▶ [PROVIDED RECORDS]
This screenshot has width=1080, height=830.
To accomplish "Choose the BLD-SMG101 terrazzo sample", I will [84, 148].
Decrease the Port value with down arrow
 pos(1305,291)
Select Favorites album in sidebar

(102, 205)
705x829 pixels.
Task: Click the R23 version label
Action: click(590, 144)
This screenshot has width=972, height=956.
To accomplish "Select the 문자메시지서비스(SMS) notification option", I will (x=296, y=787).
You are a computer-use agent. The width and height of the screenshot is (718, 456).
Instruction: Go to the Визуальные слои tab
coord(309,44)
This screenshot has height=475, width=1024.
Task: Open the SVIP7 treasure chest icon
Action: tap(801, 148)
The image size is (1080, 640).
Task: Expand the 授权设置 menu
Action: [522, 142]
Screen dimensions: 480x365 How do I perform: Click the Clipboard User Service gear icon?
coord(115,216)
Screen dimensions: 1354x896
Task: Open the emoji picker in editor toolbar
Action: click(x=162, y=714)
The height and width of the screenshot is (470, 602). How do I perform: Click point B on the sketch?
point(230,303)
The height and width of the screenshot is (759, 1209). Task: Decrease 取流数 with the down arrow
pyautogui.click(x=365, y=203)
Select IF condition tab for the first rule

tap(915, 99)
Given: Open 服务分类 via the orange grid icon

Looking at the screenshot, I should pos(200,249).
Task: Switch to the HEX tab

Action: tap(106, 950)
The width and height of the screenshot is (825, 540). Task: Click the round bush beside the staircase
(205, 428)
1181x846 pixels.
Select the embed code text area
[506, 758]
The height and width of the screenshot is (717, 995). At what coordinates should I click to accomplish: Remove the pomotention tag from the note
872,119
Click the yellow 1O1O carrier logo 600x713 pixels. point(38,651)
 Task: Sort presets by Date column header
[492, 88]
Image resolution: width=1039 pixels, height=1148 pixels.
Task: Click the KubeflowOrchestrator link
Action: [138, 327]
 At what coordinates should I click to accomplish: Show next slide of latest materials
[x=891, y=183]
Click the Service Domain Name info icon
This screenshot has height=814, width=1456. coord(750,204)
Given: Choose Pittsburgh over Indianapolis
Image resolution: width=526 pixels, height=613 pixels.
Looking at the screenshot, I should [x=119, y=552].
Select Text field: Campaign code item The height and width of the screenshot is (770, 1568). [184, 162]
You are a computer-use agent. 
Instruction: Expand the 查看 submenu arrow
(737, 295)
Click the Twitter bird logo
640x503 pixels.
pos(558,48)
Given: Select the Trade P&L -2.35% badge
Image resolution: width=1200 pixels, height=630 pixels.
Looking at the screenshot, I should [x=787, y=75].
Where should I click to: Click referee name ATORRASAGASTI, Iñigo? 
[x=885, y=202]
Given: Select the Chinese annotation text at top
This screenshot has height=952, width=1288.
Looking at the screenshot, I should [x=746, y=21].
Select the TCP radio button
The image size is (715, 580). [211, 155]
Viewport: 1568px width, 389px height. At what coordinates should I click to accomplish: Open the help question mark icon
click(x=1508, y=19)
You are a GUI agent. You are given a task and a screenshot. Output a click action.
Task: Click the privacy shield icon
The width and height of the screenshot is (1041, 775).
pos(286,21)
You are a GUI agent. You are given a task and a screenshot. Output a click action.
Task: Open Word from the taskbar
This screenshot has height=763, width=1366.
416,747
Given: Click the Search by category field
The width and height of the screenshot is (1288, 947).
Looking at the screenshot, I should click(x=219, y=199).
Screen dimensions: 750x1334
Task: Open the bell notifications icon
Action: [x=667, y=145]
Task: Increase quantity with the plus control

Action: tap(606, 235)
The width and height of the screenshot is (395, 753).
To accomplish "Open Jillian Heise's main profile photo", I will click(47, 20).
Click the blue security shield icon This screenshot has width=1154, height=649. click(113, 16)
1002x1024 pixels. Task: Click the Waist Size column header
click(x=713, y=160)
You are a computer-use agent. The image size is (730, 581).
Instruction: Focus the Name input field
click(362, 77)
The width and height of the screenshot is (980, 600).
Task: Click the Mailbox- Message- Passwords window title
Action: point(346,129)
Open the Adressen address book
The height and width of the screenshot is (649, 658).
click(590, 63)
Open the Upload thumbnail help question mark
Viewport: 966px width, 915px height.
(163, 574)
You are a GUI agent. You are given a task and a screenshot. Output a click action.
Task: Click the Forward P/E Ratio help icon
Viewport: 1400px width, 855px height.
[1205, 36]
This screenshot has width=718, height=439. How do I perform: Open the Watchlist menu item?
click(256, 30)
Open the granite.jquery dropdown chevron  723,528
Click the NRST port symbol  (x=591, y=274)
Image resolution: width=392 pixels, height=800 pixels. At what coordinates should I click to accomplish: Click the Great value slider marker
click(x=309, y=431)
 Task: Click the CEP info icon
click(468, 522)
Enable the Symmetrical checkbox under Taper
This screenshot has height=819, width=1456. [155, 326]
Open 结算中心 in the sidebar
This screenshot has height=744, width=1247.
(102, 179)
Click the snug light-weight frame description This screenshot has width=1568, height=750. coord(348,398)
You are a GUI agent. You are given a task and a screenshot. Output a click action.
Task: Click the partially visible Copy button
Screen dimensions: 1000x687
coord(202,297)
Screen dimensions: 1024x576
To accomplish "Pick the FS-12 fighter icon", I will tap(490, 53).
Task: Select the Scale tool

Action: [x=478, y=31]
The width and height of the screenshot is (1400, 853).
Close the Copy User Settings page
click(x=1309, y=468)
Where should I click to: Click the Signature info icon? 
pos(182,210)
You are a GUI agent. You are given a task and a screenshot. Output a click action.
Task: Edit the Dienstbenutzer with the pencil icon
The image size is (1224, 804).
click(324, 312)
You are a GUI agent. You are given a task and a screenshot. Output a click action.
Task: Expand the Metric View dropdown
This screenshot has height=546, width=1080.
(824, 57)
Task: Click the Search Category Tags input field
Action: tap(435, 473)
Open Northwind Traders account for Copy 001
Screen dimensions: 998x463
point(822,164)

▶ [WORK ITEM] Every line of the listing is to be returned exactly as written.

▶ [EXERCISE SOLUTION]
This screenshot has width=1080, height=830.
To accomplish "Choose the BLD-SMG101 terrazzo sample", I will [84, 148].
Decrease the Port value with down arrow
 pos(1305,291)
Select Favorites album in sidebar

(102, 205)
705x829 pixels.
Task: Click the R23 version label
Action: click(590, 144)
This screenshot has width=972, height=956.
To accomplish "Select the 문자메시지서비스(SMS) notification option", I will (x=296, y=787).
You are a computer-use agent. The width and height of the screenshot is (718, 456).
Instruction: Go to the Визуальные слои tab
coord(309,44)
This screenshot has height=475, width=1024.
Task: Open the SVIP7 treasure chest icon
Action: tap(801, 148)
The image size is (1080, 640).
Task: Expand the 授权设置 menu
Action: [522, 142]
Screen dimensions: 480x365 How do I perform: Click the Clipboard User Service gear icon?
coord(115,216)
Screen dimensions: 1354x896
Task: Open the emoji picker in editor toolbar
Action: click(x=162, y=714)
The height and width of the screenshot is (470, 602). How do I perform: Click point B on the sketch?
point(230,303)
The height and width of the screenshot is (759, 1209). Task: Decrease 取流数 with the down arrow
pyautogui.click(x=365, y=203)
Select IF condition tab for the first rule

tap(915, 99)
Given: Open 服务分类 via the orange grid icon

Looking at the screenshot, I should pos(200,249).
Task: Switch to the HEX tab

Action: tap(106, 950)
The width and height of the screenshot is (825, 540). Task: Click the round bush beside the staircase
(205, 428)
1181x846 pixels.
Select the embed code text area
[506, 758]
The height and width of the screenshot is (717, 995). At what coordinates should I click to accomplish: Remove the pomotention tag from the note
872,119
Click the yellow 1O1O carrier logo 600x713 pixels. point(38,651)
 Task: Sort presets by Date column header
[492, 88]
Image resolution: width=1039 pixels, height=1148 pixels.
Task: Click the KubeflowOrchestrator link
Action: [138, 327]
 At what coordinates should I click to accomplish: Show next slide of latest materials
[x=891, y=183]
Click the Service Domain Name info icon
This screenshot has height=814, width=1456. coord(750,204)
Given: Choose Pittsburgh over Indianapolis
Image resolution: width=526 pixels, height=613 pixels.
Looking at the screenshot, I should [x=119, y=552].
Select Text field: Campaign code item The height and width of the screenshot is (770, 1568). [184, 162]
You are a computer-use agent. 
Instruction: Expand the 查看 submenu arrow
(737, 295)
Click the Twitter bird logo
640x503 pixels.
pos(558,48)
Given: Select the Trade P&L -2.35% badge
Image resolution: width=1200 pixels, height=630 pixels.
Looking at the screenshot, I should [x=787, y=75].
Where should I click to: Click referee name ATORRASAGASTI, Iñigo? 
[x=885, y=202]
Given: Select the Chinese annotation text at top
This screenshot has height=952, width=1288.
Looking at the screenshot, I should [x=746, y=21].
Select the TCP radio button
The image size is (715, 580). [211, 155]
Viewport: 1568px width, 389px height. At what coordinates should I click to accomplish: Open the help question mark icon
click(x=1508, y=19)
You are a GUI agent. You are given a task and a screenshot. Output a click action.
Task: Click the privacy shield icon
The width and height of the screenshot is (1041, 775).
pos(286,21)
You are a GUI agent. You are given a task and a screenshot. Output a click action.
Task: Open Word from the taskbar
This screenshot has height=763, width=1366.
416,747
Given: Click the Search by category field
The width and height of the screenshot is (1288, 947).
Looking at the screenshot, I should click(x=219, y=199).
Screen dimensions: 750x1334
Task: Open the bell notifications icon
Action: [x=667, y=145]
Task: Increase quantity with the plus control

Action: tap(606, 235)
The width and height of the screenshot is (395, 753).
To accomplish "Open Jillian Heise's main profile photo", I will click(47, 20).
Click the blue security shield icon This screenshot has width=1154, height=649. click(113, 16)
1002x1024 pixels. Task: Click the Waist Size column header
click(x=713, y=160)
You are a computer-use agent. The image size is (730, 581).
Instruction: Focus the Name input field
click(362, 77)
The width and height of the screenshot is (980, 600).
Task: Click the Mailbox- Message- Passwords window title
Action: point(346,129)
Open the Adressen address book
The height and width of the screenshot is (649, 658).
click(590, 63)
Open the Upload thumbnail help question mark
Viewport: 966px width, 915px height.
(163, 574)
You are a GUI agent. You are given a task and a screenshot. Output a click action.
Task: Click the Forward P/E Ratio help icon
Viewport: 1400px width, 855px height.
[1205, 36]
This screenshot has width=718, height=439. How do I perform: Open the Watchlist menu item?
click(256, 30)
Open the granite.jquery dropdown chevron  723,528
Click the NRST port symbol  (x=591, y=274)
Image resolution: width=392 pixels, height=800 pixels. At what coordinates should I click to accomplish: Click the Great value slider marker
click(x=309, y=431)
 Task: Click the CEP info icon
click(468, 522)
Enable the Symmetrical checkbox under Taper
This screenshot has height=819, width=1456. [155, 326]
Open 结算中心 in the sidebar
This screenshot has height=744, width=1247.
(102, 179)
Click the snug light-weight frame description This screenshot has width=1568, height=750. coord(348,398)
You are a GUI agent. You are given a task and a screenshot. Output a click action.
Task: Click the partially visible Copy button
Screen dimensions: 1000x687
coord(202,297)
Screen dimensions: 1024x576
To accomplish "Pick the FS-12 fighter icon", I will tap(490, 53).
Task: Select the Scale tool

Action: [x=478, y=31]
The width and height of the screenshot is (1400, 853).
Close the Copy User Settings page
click(x=1309, y=468)
Where should I click to: Click the Signature info icon? 
pos(182,210)
You are a GUI agent. You are given a task and a screenshot. Output a click action.
Task: Edit the Dienstbenutzer with the pencil icon
The image size is (1224, 804).
click(324, 312)
You are a GUI agent. You are given a task and a screenshot. Output a click action.
Task: Expand the Metric View dropdown
This screenshot has height=546, width=1080.
(824, 57)
Task: Click the Search Category Tags input field
Action: tap(435, 473)
Open Northwind Traders account for Copy 001
Screen dimensions: 998x463
point(822,164)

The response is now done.